Udita la relazione svolta nella camera di consiglio del 18 aprile 2023 dal Consigliere NOME COGNOME
FATTI DI CAUSA
Con sentenza n. 943/09/19 del 01/03/2019 la Commissione tributaria regionale della Lombardia (di seguito CTR) rigettava l’appello proposto dall’Agenzia delle dogane e dei monopoli (di seguito ADM) nei
confronti della sentenza n. 9466/43/16 della Commissione tributaria provinciale di Milano (di seguito CTP), la quale aveva accolto il ricorso proposto da RAGIONE_SOCIALE avverso un avviso di rettifica per maggiori dazi doganali dovuti con riferimento a importazioni di merce avvenute nell’anno 2011 .

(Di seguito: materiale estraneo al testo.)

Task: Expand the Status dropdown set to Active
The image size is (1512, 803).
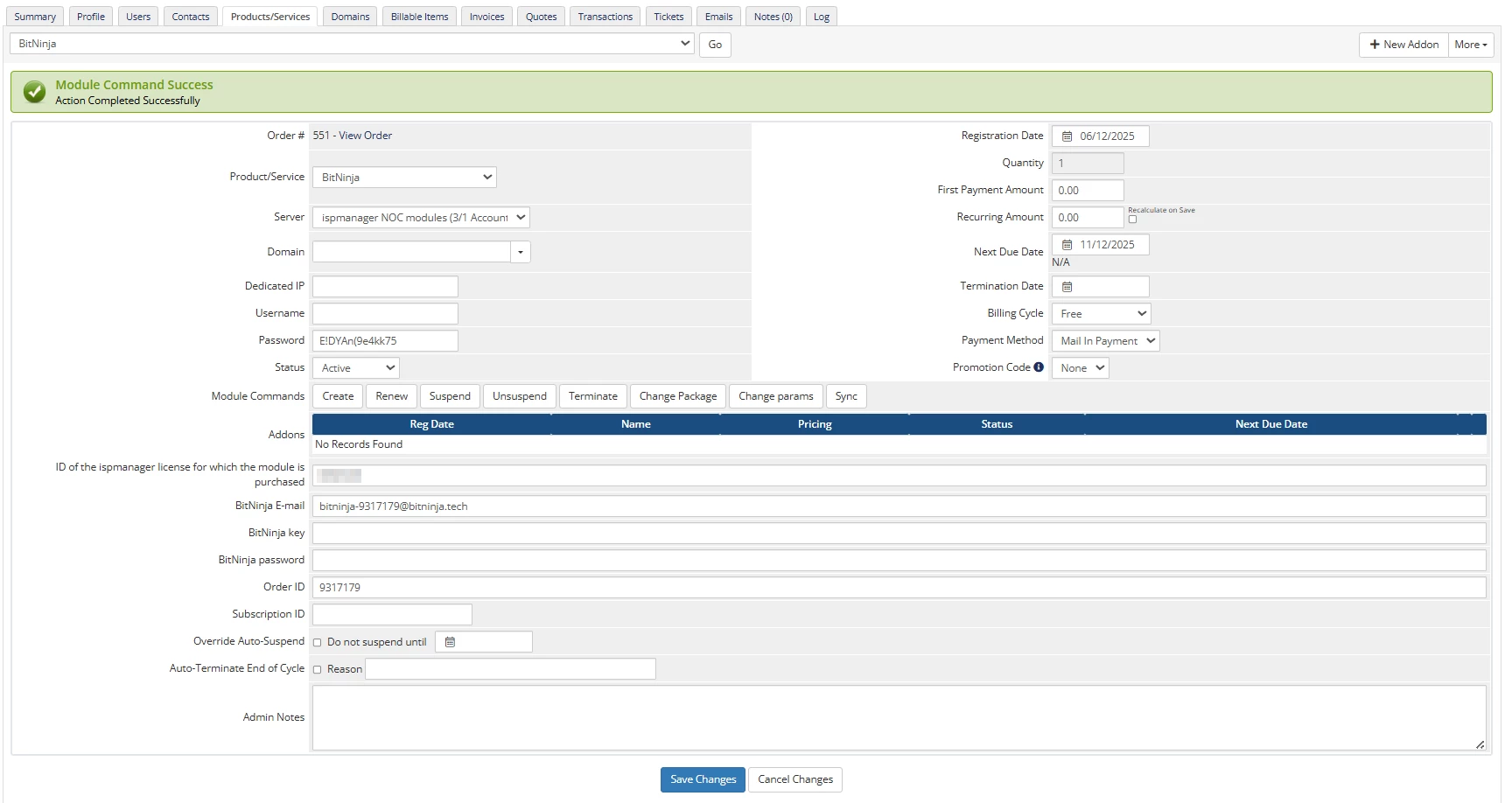Action: click(356, 368)
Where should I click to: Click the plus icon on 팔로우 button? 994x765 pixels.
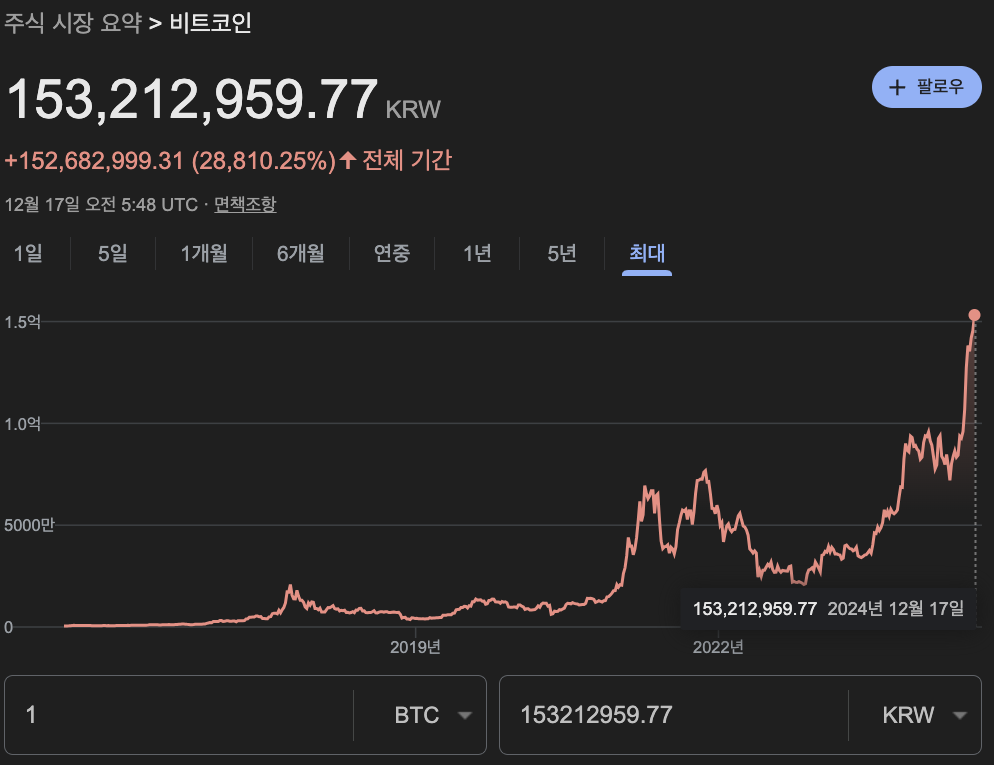(897, 87)

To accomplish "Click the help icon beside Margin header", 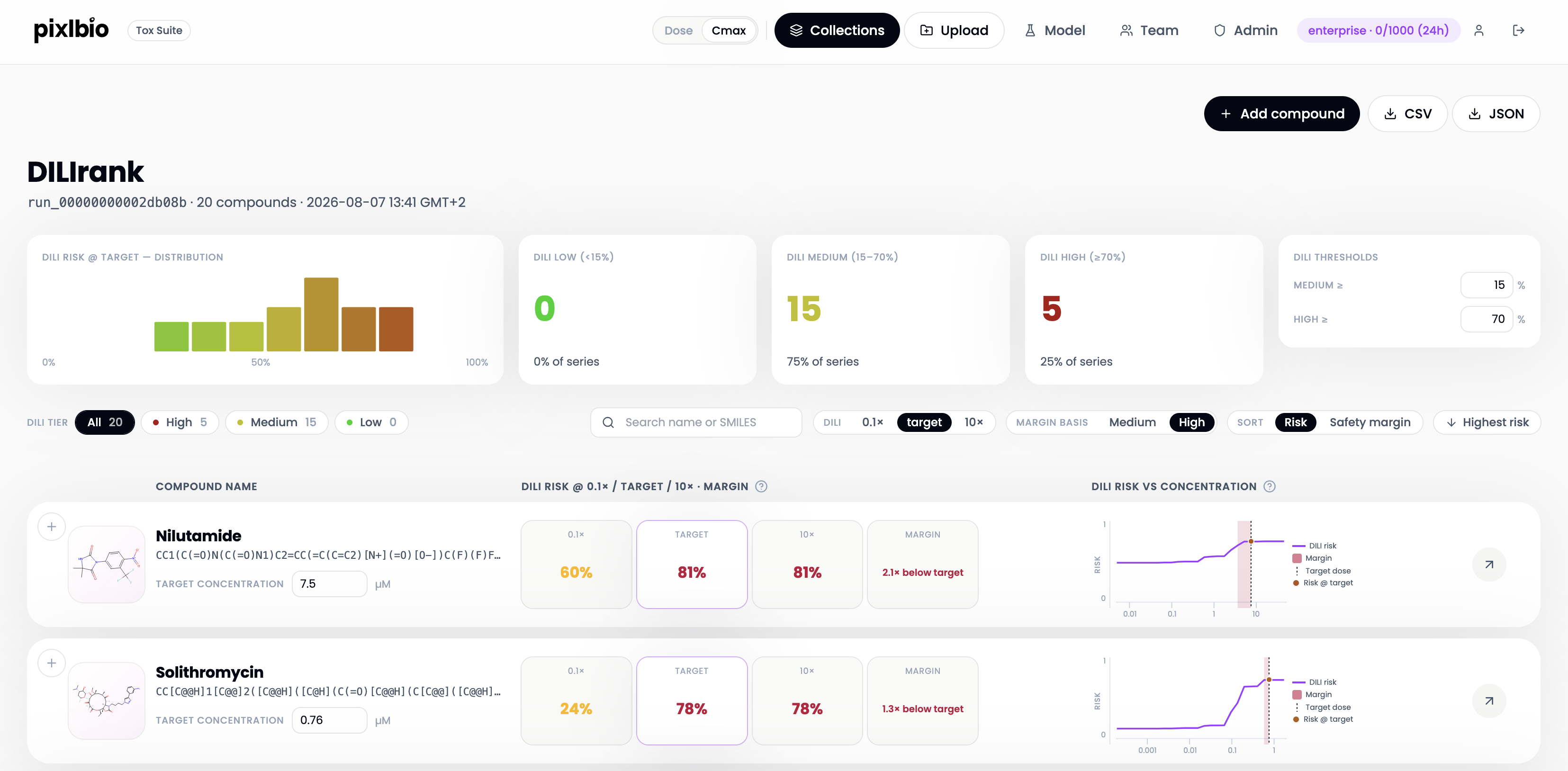I will pyautogui.click(x=761, y=486).
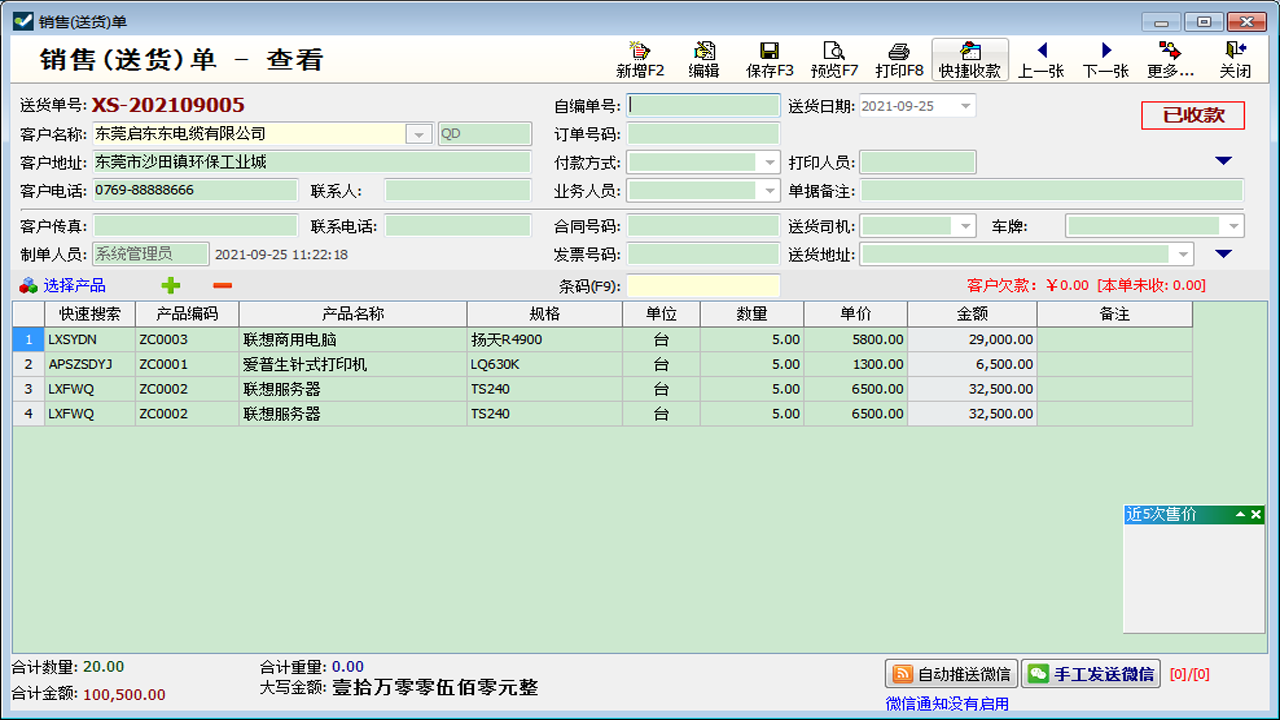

1.1. Come si evince dalla sentenza impugnata, l’avviso di rettifica era stato emesso dall’Amministrazione doganale nei confronti del rappresentante indiretto dell’importato re, quale obbligato in solido, in ragione della mancata inclusione, nel valore dichiarato in dogana, delle royalties che RAGIONE_SOCIALE era tenuta a pagare alla capogruppo statunitense RAGIONE_SOCIALE
1.2. L a CTR rigettava l’appello di ADM evidenziando che: a) non erano emersi ragionevoli elementi di prova «circa la effettiva esistenza di un potere di controllo né diretto ma tantomeno indiretto da parte di RAGIONE_SOCIALE, titolare del marchio, sul produttore (sia terzo che la stessa Licenziataria) delle merci, come richiesto dalla normativa di settore, per legittimare l’inclusione del valore nella base imponibile dichiarata in Dogana»; b) le cautele introdotte dal Codice di condotta imposto dalla casa madre non orientavano o condizionavano «in modo coercitivo l’autonomia della Licenziataria o dei terzi fabbricanti», che operavano autonomamente, «ancorché sottoposti a controlli ispettivi/monitoraggi tesi solo alla verifica del rispetto degli standard qualitativi richiesti a fini cautelari».
Avverso la sentenza della CTR RAGIONE_SOCIALE proponeva ricorso per cassazione affidato ad un unico motivo.
NOME resisteva con controricorso.
RAGIONI DELLA DECISIONE
Va pregiudizialmente disattesa l’istanza di riunione proposta dalla ricorrente in data 14/02/2023. Invero, da un lato, non è opportuno disporre la riunione di cause vertenti tra parti diverse e aventi ad oggetto l’impugnazione di sentenze di diverso tenore ;
dall’altro, la trattazione disgiunta non è ostativa dell’applicazione dei medesimi principi di diritto.
Con l’unico motivo di ricorso ADM deduce violazione e falsa applicazione degli artt. 143, 157, 159 e 160 del Regolamento (CEE) n. 2454/93 della Commissione del 2 luglio 1993 (Disposizioni d’applicazione del Codice doganale comunitario – DAC), nonché dell’Allegato 23 delle DAC, in relazione all’art. 360, primo comma, n. 3, cod. proc. civ., per avere la CTR apoditticamente affermato che il potere della licenziante fosse limitato ad un mero controllo di qualità dei prodotti, in assenza di alcuna facoltà di orientamento o condizionamento dell’autonomia della licenziataria o dei terzi fabbricanti.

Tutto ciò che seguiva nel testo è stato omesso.